*** Source data Section Begins ***
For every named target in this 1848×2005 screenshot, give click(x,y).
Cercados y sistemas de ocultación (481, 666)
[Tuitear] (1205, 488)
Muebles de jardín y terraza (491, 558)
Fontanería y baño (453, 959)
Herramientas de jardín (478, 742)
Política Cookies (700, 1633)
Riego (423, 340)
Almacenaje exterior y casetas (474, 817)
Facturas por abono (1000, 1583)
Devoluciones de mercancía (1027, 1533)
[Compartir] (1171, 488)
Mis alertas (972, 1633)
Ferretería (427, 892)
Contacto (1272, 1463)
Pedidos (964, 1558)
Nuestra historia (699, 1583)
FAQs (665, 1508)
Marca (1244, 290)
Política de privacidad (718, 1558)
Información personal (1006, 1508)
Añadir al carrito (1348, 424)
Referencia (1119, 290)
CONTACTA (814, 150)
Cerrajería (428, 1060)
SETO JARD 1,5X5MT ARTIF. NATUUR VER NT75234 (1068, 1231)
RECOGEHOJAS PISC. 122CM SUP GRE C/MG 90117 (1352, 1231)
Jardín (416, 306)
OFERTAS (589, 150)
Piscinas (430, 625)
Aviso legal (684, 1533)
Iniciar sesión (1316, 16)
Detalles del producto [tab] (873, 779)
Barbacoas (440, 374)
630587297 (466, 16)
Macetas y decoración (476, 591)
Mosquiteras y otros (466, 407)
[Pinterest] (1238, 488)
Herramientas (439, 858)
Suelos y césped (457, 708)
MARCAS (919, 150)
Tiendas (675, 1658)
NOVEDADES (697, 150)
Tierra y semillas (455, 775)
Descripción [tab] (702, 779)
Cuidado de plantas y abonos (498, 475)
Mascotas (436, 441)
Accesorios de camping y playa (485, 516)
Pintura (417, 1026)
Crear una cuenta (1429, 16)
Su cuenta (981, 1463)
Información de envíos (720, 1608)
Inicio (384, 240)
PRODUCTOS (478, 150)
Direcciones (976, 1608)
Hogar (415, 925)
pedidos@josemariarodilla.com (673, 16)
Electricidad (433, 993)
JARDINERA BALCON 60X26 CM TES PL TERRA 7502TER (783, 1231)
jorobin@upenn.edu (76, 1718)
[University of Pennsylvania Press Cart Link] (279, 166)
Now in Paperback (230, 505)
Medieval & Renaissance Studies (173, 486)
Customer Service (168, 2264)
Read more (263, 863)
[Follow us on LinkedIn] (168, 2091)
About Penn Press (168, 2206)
*** Source data Section Ends ***
_Problem details:_ Locate "Aviso legal (684, 1533)" in the data above. Then repeat, exactly, its line and each line after it through the last, adding nothing.

_Answer to this exercise:_
Aviso legal (684, 1533)
Iniciar sesión (1316, 16)
Detalles del producto [tab] (873, 779)
Barbacoas (440, 374)
630587297 (466, 16)
Macetas y decoración (476, 591)
Mosquiteras y otros (466, 407)
[Pinterest] (1238, 488)
Herramientas (439, 858)
Suelos y césped (457, 708)
MARCAS (919, 150)
Tiendas (675, 1658)
NOVEDADES (697, 150)
Tierra y semillas (455, 775)
Descripción [tab] (702, 779)
Cuidado de plantas y abonos (498, 475)
Mascotas (436, 441)
Accesorios de camping y playa (485, 516)
Pintura (417, 1026)
Crear una cuenta (1429, 16)
Su cuenta (981, 1463)
Información de envíos (720, 1608)
Inicio (384, 240)
PRODUCTOS (478, 150)
Direcciones (976, 1608)
Hogar (415, 925)
pedidos@josemariarodilla.com (673, 16)
Electricidad (433, 993)
JARDINERA BALCON 60X26 CM TES PL TERRA 7502TER (783, 1231)
jorobin@upenn.edu (76, 1718)
[University of Pennsylvania Press Cart Link] (279, 166)
Now in Paperback (230, 505)
Medieval & Renaissance Studies (173, 486)
Customer Service (168, 2264)
Read more (263, 863)
[Follow us on LinkedIn] (168, 2091)
About Penn Press (168, 2206)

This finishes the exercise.